19 Ende sy sullen hem den Heydenen overleveren, om hem te bespotten ende te geesselen, ende te kruycigen, ende ten derden dage sal hy weder opstaen.
20 Doe quam de moeder der sonen Zebedei tot hem met hare sonen, [hem ] aenbiddende, ende begeerende wat van hem.
21 Ende hy seyde tot haer, Wat wilt ghy? Sy seyde tot hem, Seght dat dese mijne twee sonen sitten mogen de een tot uwer rechter, ende de ander tot uwer slincker [hant ] in u Koninckrijck.
22 Maer Iesus antwoordde ende seyde, Ghylieden en weet niet wat ghy begeert: Kondt ghy den drinckbeker drincken dien ick drincken sal: ende met den doop gedoopt worden, daer mede ick gedoopt worde? Sy seyden tot hem, wy konnen.
23 Ende hy seyde tot haer, Mijnen drinckbeker sult ghy wel drincken, ende met den doop daer ick mede gedoopt worde, sult ghy gedoopt worden, maer het sitten tot mijner rechter, ende tot mijner slincker [hant, ] en staet by my niet te geven: maer [het sal gegeven worden ] dien het bereyt is van mijnen Vader.
24 Ende als de [andere ] tien [dat ] hoorden namen sy het seer qualick van de twee broeders.
25 Ende als haer Iesus tot hem geroepen hadde, seyde hy, Ghy weet dat de Overste der volckeren heerschappije voeren over haer, ende de Groote gebruycken macht over haer.
26 Doch alsoo en sal het onder u niet zijn: maer soo wie onder u sal willen groot worden, [die ] zy uwe dienaer.
27 Ende soo wie onder u sal willen de eerste zijn, die zy uwe dienstknecht.
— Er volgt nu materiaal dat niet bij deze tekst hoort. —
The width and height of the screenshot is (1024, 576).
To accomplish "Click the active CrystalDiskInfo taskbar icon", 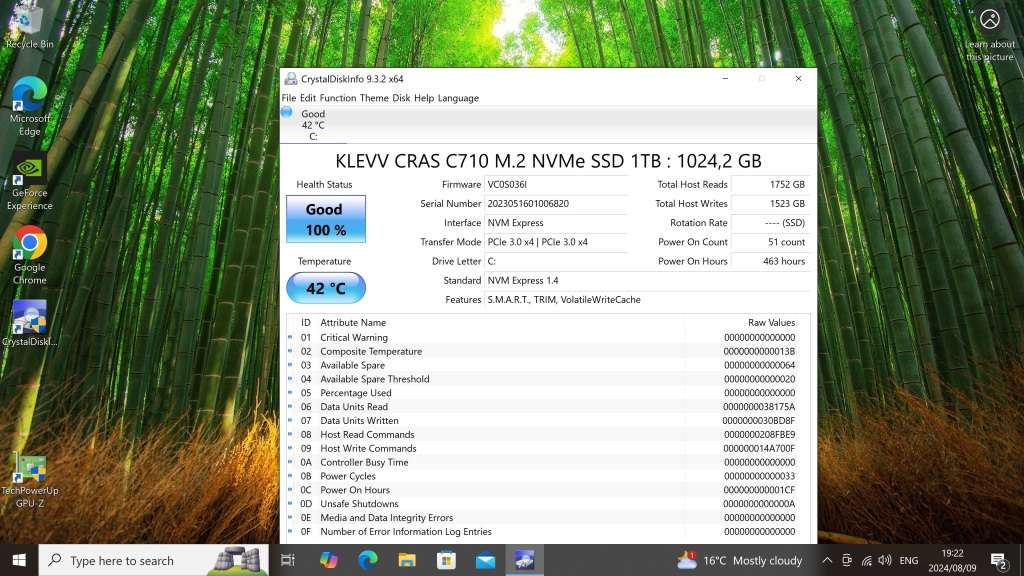I will [526, 560].
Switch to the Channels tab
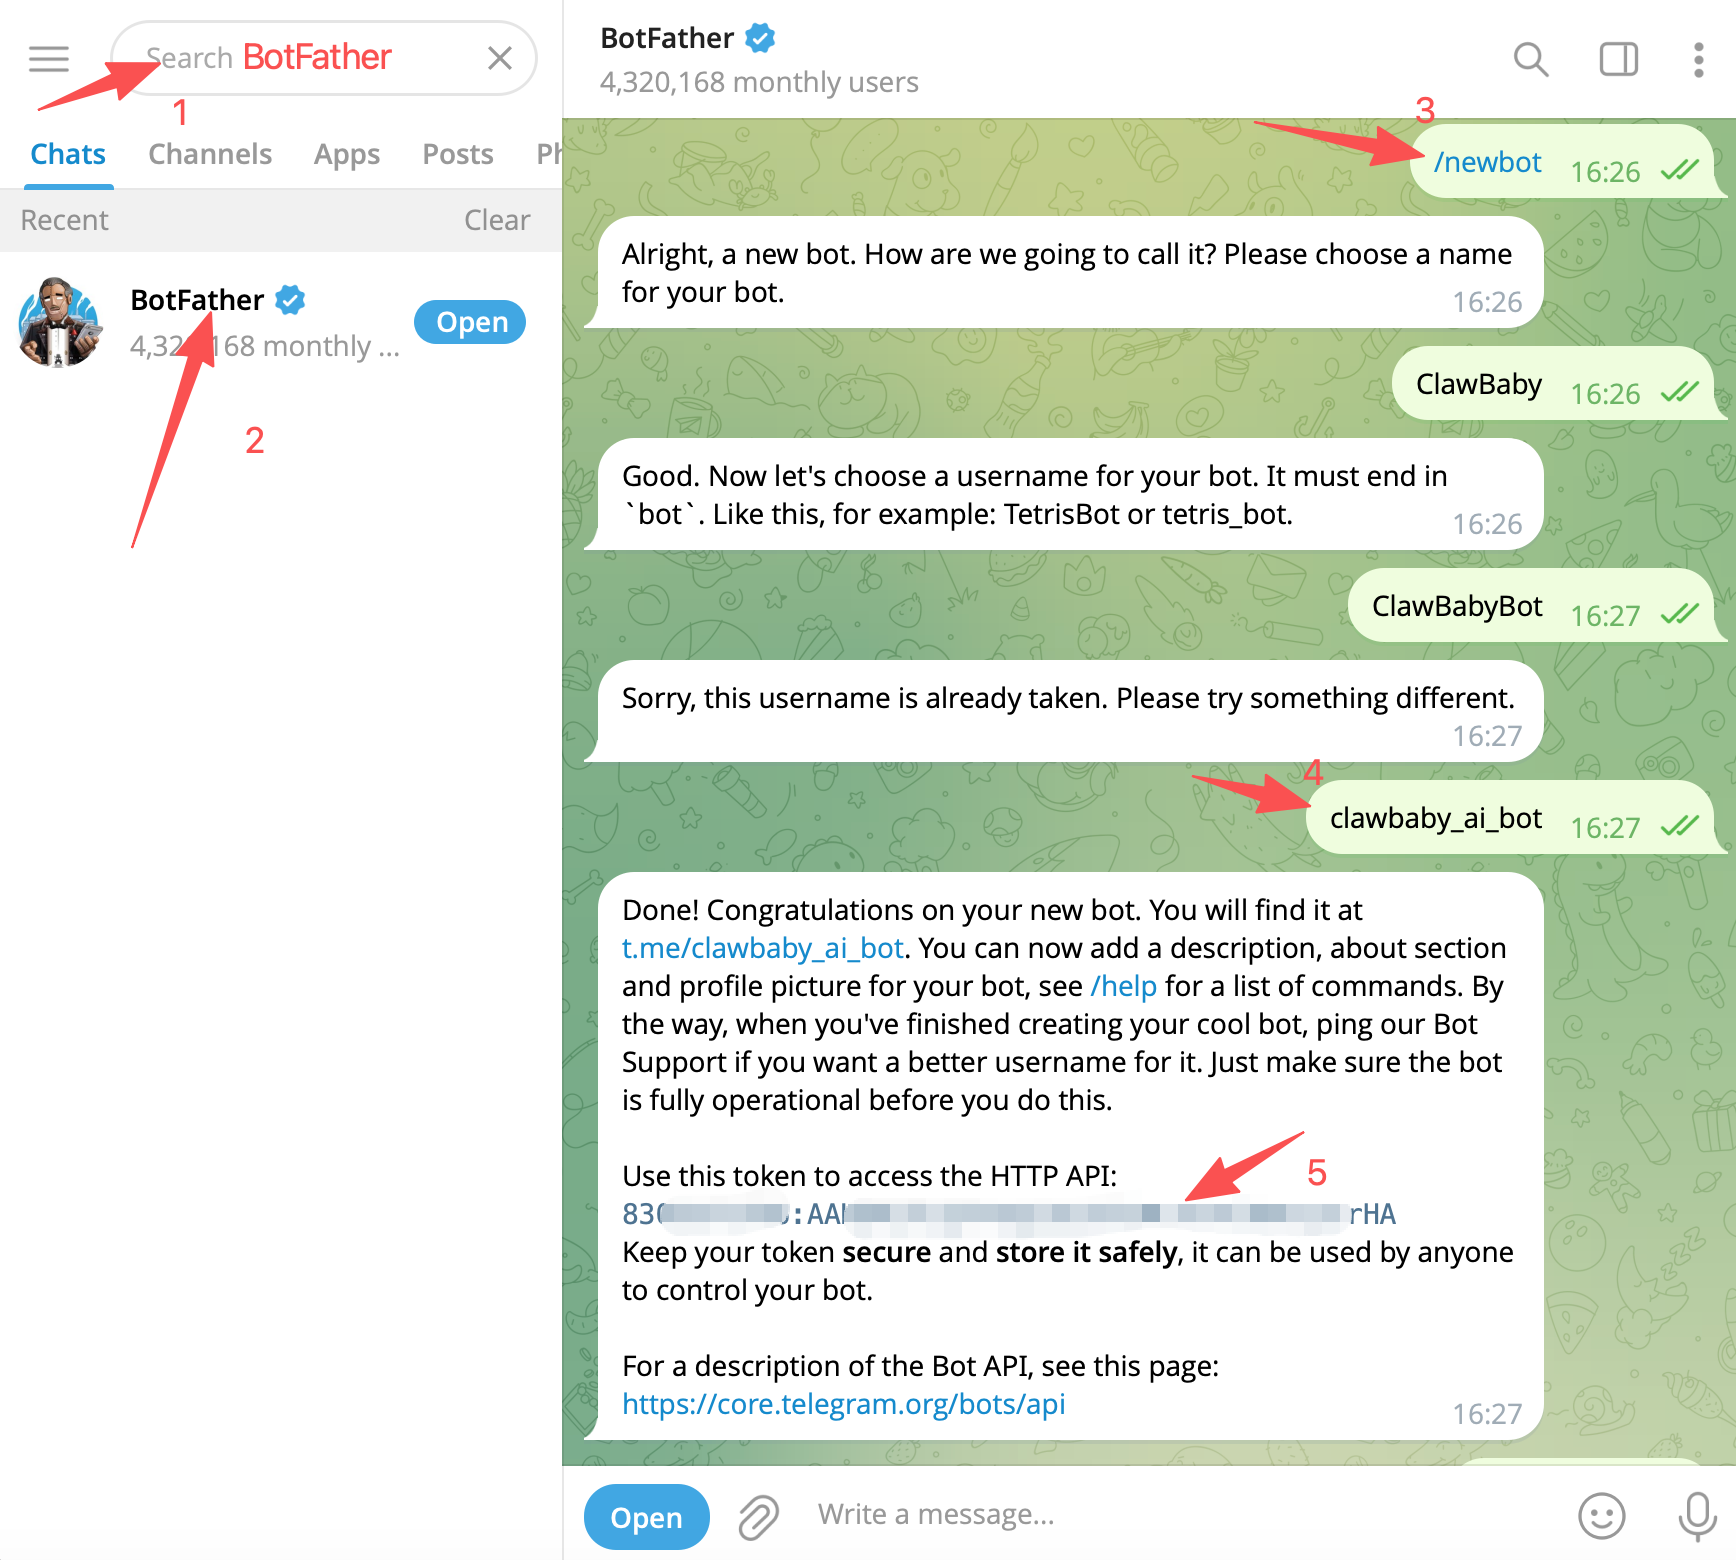Image resolution: width=1736 pixels, height=1560 pixels. pos(210,154)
28 Gelijck de Sone des menschen niet en is gekomen om gedient te worden, maer om te dienen, ende sijne ziele te geven [tot ] een rantsoen voor vele.
29 Ende als sy van Iericho uytgingen, is hem een groote schare gevolght.
30 Ende siet, twee blinde sittende aen den wegh, als sy hoorden dat Iesus voorby gingh, riepen, seggende, Heere, ghy sone Davids, ontfermt u onser.
31 Ende de schare bestrafte haer, op dat sy swijgen souden, maer sy riepen te meer, seggende, Ontfermt u onser, Heere ghy sone Davids.
32 Ende Iesus [stille ] staende riep’se ende seyde, Wat wilt ghy dat ick u doe?
33 Sy seyden tot hem, Heere dat onse oogen geopent werden.
34 Ende Iesus innerlick beweeght zijnde met barmhertigheyt raeckte hare oogen aen, ende terstont wierden hare oogen siende, ende sy volghden hem.